- **Exercise prompt**
An identical copy of the records below is the expected result.

- **Raw data**
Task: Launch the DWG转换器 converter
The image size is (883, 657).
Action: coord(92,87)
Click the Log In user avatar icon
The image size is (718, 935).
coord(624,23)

- **Answer section**
Task: Launch the DWG转换器 converter
The image size is (883, 657).
Action: coord(92,87)
Click the Log In user avatar icon
The image size is (718, 935).
coord(624,23)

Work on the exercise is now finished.